Please quote exactly the lines below from the line containing "Will there be" to the line containing "[button] (297, 1108)", both lines included, and nothing else.

== Input data ==
______

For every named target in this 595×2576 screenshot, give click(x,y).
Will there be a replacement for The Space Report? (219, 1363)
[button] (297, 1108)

______

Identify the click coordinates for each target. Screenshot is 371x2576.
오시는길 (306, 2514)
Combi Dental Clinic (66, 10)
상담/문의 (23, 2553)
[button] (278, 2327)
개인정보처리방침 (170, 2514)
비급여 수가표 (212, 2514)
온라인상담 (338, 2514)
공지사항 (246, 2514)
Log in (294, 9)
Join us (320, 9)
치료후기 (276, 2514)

______

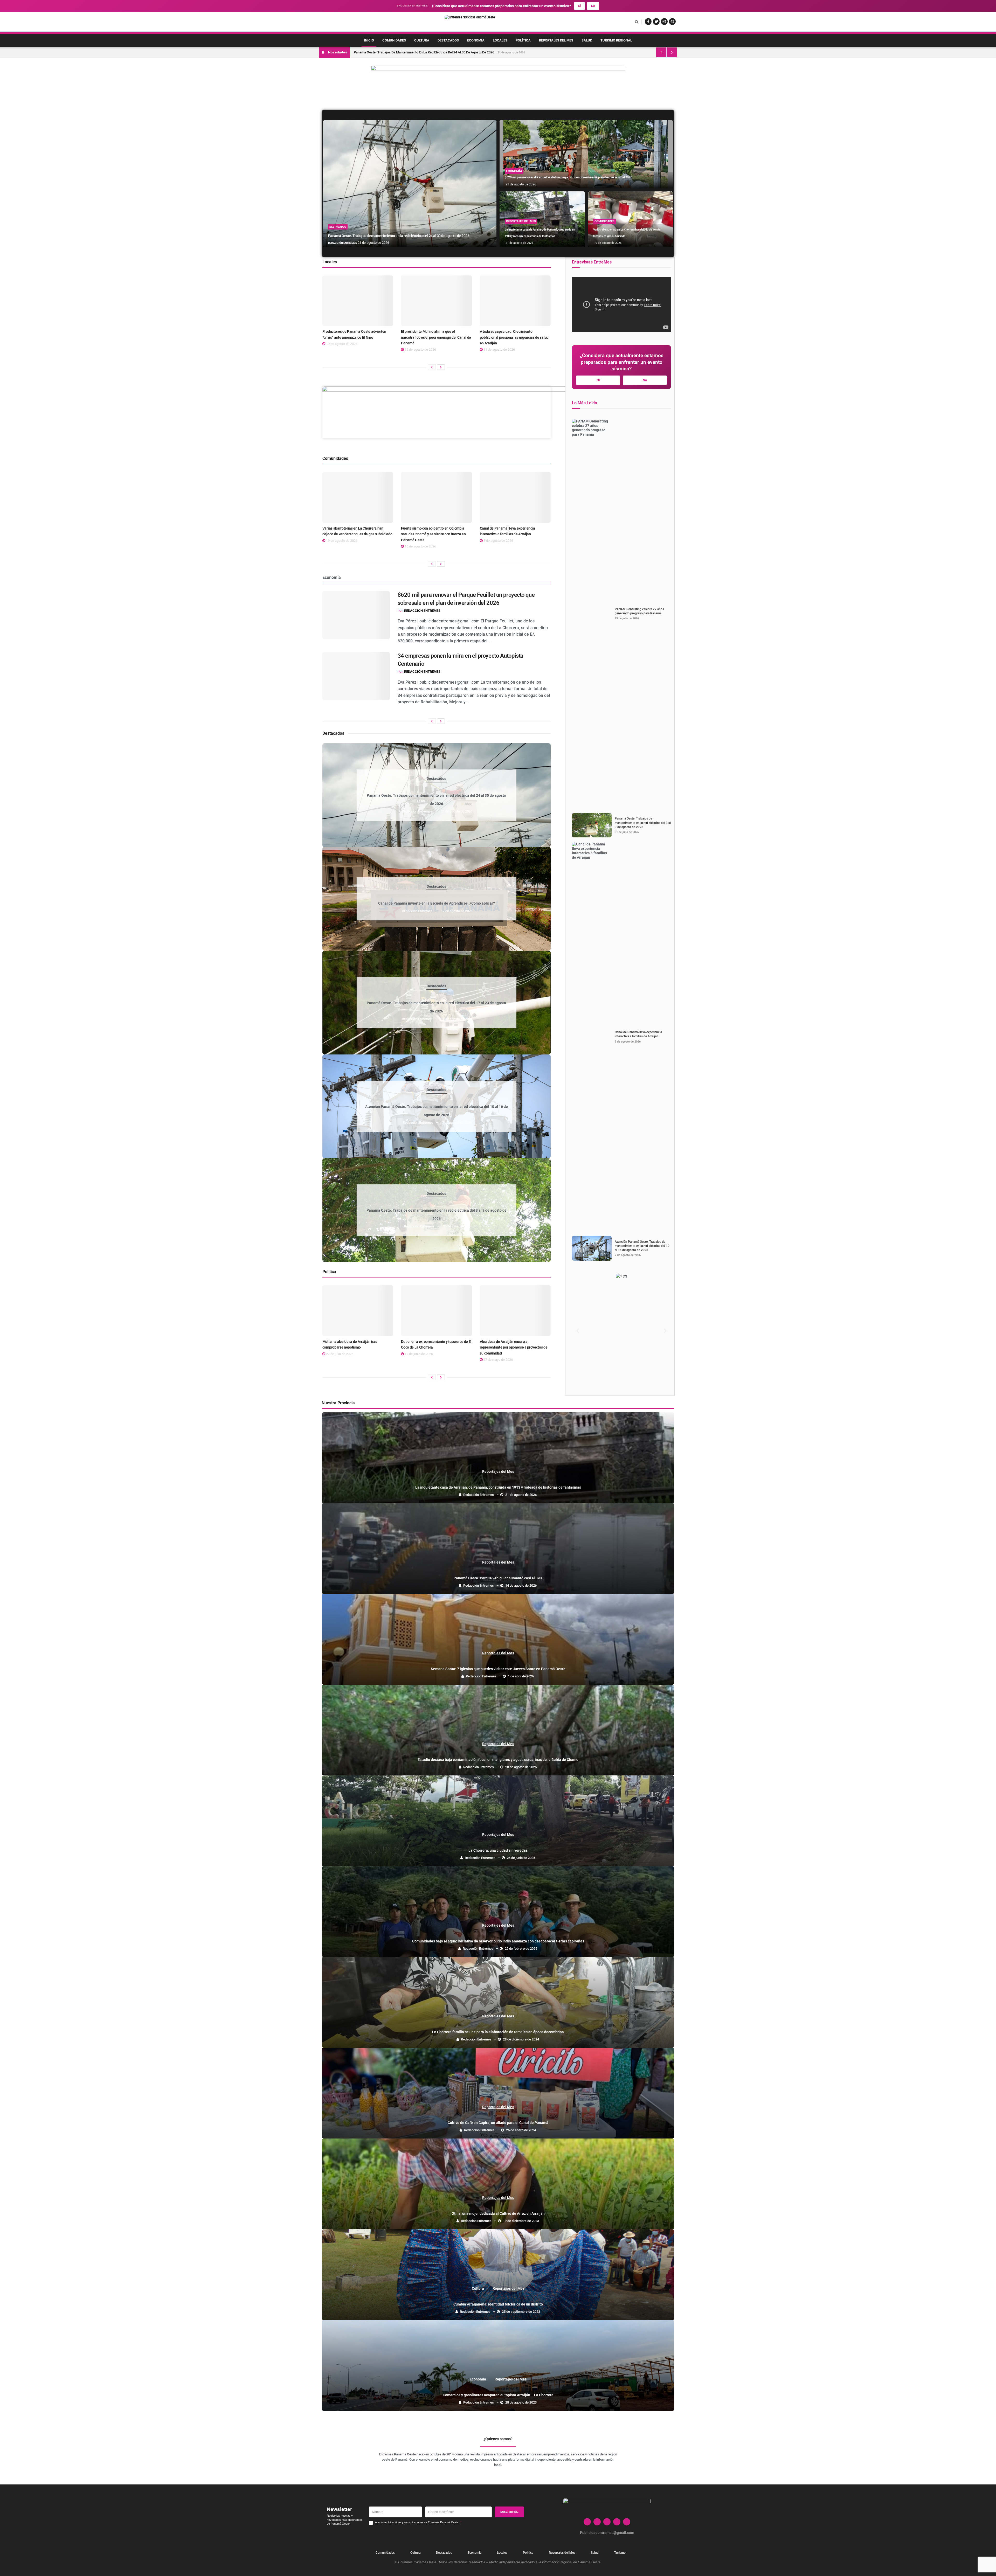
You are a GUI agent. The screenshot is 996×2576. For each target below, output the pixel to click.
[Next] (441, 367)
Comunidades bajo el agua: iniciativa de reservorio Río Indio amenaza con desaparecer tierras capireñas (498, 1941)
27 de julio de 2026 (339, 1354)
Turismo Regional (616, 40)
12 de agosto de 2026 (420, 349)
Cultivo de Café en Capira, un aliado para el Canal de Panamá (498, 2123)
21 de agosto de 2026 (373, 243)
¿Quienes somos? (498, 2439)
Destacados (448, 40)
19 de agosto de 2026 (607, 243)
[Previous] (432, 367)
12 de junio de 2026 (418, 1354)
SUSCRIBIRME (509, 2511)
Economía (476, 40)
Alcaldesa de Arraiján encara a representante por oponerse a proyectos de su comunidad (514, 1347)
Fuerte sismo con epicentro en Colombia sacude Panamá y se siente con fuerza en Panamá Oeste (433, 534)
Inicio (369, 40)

______

== Result of the task ==
Will there be a replacement for The Space Report? (219, 1363)
[button] (297, 1108)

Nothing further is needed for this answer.